-- begin --
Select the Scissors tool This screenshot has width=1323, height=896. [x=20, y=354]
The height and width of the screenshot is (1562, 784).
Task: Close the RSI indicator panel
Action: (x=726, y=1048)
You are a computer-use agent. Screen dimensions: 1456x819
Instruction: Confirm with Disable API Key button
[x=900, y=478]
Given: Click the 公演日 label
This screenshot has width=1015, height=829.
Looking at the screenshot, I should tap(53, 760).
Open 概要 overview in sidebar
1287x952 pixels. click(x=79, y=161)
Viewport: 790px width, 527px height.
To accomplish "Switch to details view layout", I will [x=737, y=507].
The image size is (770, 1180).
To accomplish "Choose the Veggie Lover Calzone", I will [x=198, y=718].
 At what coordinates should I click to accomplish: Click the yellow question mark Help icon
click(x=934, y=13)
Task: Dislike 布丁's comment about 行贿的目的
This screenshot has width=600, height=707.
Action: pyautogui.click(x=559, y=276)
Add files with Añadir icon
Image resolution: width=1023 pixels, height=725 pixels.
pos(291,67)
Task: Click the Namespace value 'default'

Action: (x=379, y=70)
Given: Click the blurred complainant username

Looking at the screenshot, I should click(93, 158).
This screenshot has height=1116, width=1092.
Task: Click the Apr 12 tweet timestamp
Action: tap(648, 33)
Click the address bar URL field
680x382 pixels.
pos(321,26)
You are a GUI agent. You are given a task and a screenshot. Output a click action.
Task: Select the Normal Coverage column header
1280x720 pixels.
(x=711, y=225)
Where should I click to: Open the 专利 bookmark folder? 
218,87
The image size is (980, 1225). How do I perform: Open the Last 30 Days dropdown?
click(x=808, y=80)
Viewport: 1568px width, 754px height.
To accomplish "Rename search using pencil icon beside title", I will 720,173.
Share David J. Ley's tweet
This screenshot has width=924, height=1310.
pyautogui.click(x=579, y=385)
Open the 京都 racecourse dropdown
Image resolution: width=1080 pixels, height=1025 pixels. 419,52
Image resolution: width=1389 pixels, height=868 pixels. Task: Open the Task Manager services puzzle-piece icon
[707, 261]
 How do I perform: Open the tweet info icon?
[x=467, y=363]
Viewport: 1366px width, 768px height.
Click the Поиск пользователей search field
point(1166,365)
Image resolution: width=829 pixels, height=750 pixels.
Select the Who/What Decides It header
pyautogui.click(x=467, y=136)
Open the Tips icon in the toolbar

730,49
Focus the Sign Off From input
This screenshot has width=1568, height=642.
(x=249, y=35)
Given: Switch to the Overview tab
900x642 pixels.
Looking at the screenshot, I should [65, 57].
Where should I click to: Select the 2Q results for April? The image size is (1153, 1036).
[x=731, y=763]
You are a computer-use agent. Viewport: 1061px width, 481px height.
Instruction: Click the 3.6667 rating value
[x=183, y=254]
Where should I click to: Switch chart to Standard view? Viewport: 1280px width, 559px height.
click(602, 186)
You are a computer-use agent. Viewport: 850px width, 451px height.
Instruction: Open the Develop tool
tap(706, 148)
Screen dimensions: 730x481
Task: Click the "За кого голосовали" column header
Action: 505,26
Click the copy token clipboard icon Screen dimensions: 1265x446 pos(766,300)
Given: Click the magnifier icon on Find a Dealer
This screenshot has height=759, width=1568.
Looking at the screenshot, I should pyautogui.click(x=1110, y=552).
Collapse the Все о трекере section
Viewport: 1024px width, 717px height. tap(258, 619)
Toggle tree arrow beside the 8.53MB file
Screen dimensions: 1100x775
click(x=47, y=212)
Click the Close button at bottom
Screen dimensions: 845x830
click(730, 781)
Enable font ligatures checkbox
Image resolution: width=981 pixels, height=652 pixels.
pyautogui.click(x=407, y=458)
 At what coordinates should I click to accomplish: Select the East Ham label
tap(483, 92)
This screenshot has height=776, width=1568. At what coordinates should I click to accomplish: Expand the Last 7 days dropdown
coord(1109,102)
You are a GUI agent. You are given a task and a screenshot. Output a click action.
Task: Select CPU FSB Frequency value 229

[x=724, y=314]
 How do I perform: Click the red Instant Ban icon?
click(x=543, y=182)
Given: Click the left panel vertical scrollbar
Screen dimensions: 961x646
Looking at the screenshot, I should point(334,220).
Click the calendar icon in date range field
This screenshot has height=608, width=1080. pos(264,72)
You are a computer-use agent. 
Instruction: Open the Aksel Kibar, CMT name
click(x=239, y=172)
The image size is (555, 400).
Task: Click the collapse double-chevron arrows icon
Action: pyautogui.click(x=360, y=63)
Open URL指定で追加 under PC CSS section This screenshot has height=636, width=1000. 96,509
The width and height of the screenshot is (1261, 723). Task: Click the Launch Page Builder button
-- end --
- TASK DIRECTIONS -
Render all of the material above as a Markdown table with the columns "Row" and "Line," numbering each line in order and omitting blank lines.

- REPLY TO THE TASK -
| Row | Line |
|---|---|
| 1 | Select the Scissors tool This screenshot has width=1323, height=896. [x=20, y=354] |
| 2 | The height and width of the screenshot is (1562, 784). |
| 3 | Task: Close the RSI indicator panel |
| 4 | Action: (x=726, y=1048) |
| 5 | You are a computer-use agent. Screen dimensions: 1456x819 |
| 6 | Instruction: Confirm with Disable API Key button |
| 7 | [x=900, y=478] |
| 8 | Given: Click the 公演日 label |
| 9 | This screenshot has width=1015, height=829. |
| 10 | Looking at the screenshot, I should tap(53, 760). |
| 11 | Open 概要 overview in sidebar |
| 12 | 1287x952 pixels. click(x=79, y=161) |
| 13 | Viewport: 790px width, 527px height. |
| 14 | To accomplish "Switch to details view layout", I will [x=737, y=507]. |
| 15 | The image size is (770, 1180). |
| 16 | To accomplish "Choose the Veggie Lover Calzone", I will [x=198, y=718]. |
| 17 |  At what coordinates should I click to accomplish: Click the yellow question mark Help icon |
| 18 | click(x=934, y=13) |
| 19 | Task: Dislike 布丁's comment about 行贿的目的 |
| 20 | This screenshot has width=600, height=707. |
| 21 | Action: pyautogui.click(x=559, y=276) |
| 22 | Add files with Añadir icon |
| 23 | Image resolution: width=1023 pixels, height=725 pixels. |
| 24 | pos(291,67) |
| 25 | Task: Click the Namespace value 'default' |
| 26 | Action: (x=379, y=70) |
| 27 | Given: Click the blurred complainant username |
| 28 | Looking at the screenshot, I should click(93, 158). |
| 29 | This screenshot has height=1116, width=1092. |
| 30 | Task: Click the Apr 12 tweet timestamp |
| 31 | Action: tap(648, 33) |
| 32 | Click the address bar URL field |
| 33 | 680x382 pixels. |
| 34 | pos(321,26) |
| 35 | You are a GUI agent. You are given a task and a screenshot. Output a click action. |
| 36 | Task: Select the Normal Coverage column header |
| 37 | 1280x720 pixels. |
| 38 | (x=711, y=225) |
| 39 | Where should I click to: Open the 专利 bookmark folder?  |
| 40 | 218,87 |
| 41 | The image size is (980, 1225). How do I perform: Open the Last 30 Days dropdown? |
| 42 | click(x=808, y=80) |
| 43 | Viewport: 1568px width, 754px height. |
| 44 | To accomplish "Rename search using pencil icon beside title", I will 720,173. |
| 45 | Share David J. Ley's tweet |
| 46 | This screenshot has width=924, height=1310. |
| 47 | pyautogui.click(x=579, y=385) |
| 48 | Open the 京都 racecourse dropdown |
| 49 | Image resolution: width=1080 pixels, height=1025 pixels. 419,52 |
| 50 | Image resolution: width=1389 pixels, height=868 pixels. Task: Open the Task Manager services puzzle-piece icon |
| 51 | [707, 261] |
| 52 |  How do I perform: Open the tweet info icon? |
| 53 | [x=467, y=363] |
| 54 | Viewport: 1366px width, 768px height. |
| 55 | Click the Поиск пользователей search field |
| 56 | point(1166,365) |
| 57 | Image resolution: width=829 pixels, height=750 pixels. |
| 58 | Select the Who/What Decides It header |
| 59 | pyautogui.click(x=467, y=136) |
| 60 | Open the Tips icon in the toolbar |
| 61 | 730,49 |
| 62 | Focus the Sign Off From input |
| 63 | This screenshot has width=1568, height=642. |
| 64 | (x=249, y=35) |
| 65 | Given: Switch to the Overview tab |
| 66 | 900x642 pixels. |
| 67 | Looking at the screenshot, I should [65, 57]. |
| 68 | Where should I click to: Select the 2Q results for April? The image size is (1153, 1036). |
| 69 | [x=731, y=763] |
| 70 | You are a computer-use agent. Viewport: 1061px width, 481px height. |
| 71 | Instruction: Click the 3.6667 rating value |
| 72 | [x=183, y=254] |
| 73 | Where should I click to: Switch chart to Standard view? Viewport: 1280px width, 559px height. |
| 74 | click(602, 186) |
| 75 | You are a computer-use agent. Viewport: 850px width, 451px height. |
| 76 | Instruction: Open the Develop tool |
| 77 | tap(706, 148) |
| 78 | Screen dimensions: 730x481 |
| 79 | Task: Click the "За кого голосовали" column header |
| 80 | Action: 505,26 |
| 81 | Click the copy token clipboard icon Screen dimensions: 1265x446 pos(766,300) |
| 82 | Given: Click the magnifier icon on Find a Dealer |
| 83 | This screenshot has height=759, width=1568. |
| 84 | Looking at the screenshot, I should pyautogui.click(x=1110, y=552). |
| 85 | Collapse the Все о трекере section |
| 86 | Viewport: 1024px width, 717px height. tap(258, 619) |
| 87 | Toggle tree arrow beside the 8.53MB file |
| 88 | Screen dimensions: 1100x775 |
| 89 | click(x=47, y=212) |
| 90 | Click the Close button at bottom |
| 91 | Screen dimensions: 845x830 |
| 92 | click(730, 781) |
| 93 | Enable font ligatures checkbox |
| 94 | Image resolution: width=981 pixels, height=652 pixels. |
| 95 | pyautogui.click(x=407, y=458) |
| 96 |  At what coordinates should I click to accomplish: Select the East Ham label |
| 97 | tap(483, 92) |
| 98 | This screenshot has height=776, width=1568. At what coordinates should I click to accomplish: Expand the Last 7 days dropdown |
| 99 | coord(1109,102) |
| 100 | You are a GUI agent. You are given a task and a screenshot. Output a click action. |
| 101 | Task: Select CPU FSB Frequency value 229 |
| 102 | [x=724, y=314] |
| 103 |  How do I perform: Click the red Instant Ban icon? |
| 104 | click(x=543, y=182) |
| 105 | Given: Click the left panel vertical scrollbar |
| 106 | Screen dimensions: 961x646 |
| 107 | Looking at the screenshot, I should point(334,220). |
| 108 | Click the calendar icon in date range field |
| 109 | This screenshot has height=608, width=1080. pos(264,72) |
| 110 | You are a computer-use agent.  |
| 111 | Instruction: Open the Aksel Kibar, CMT name |
| 112 | click(x=239, y=172) |
| 113 | The image size is (555, 400). |
| 114 | Task: Click the collapse double-chevron arrows icon |
| 115 | Action: pyautogui.click(x=360, y=63) |
| 116 | Open URL指定で追加 under PC CSS section This screenshot has height=636, width=1000. 96,509 |
| 117 | The width and height of the screenshot is (1261, 723). Task: Click the Launch Page Builder button |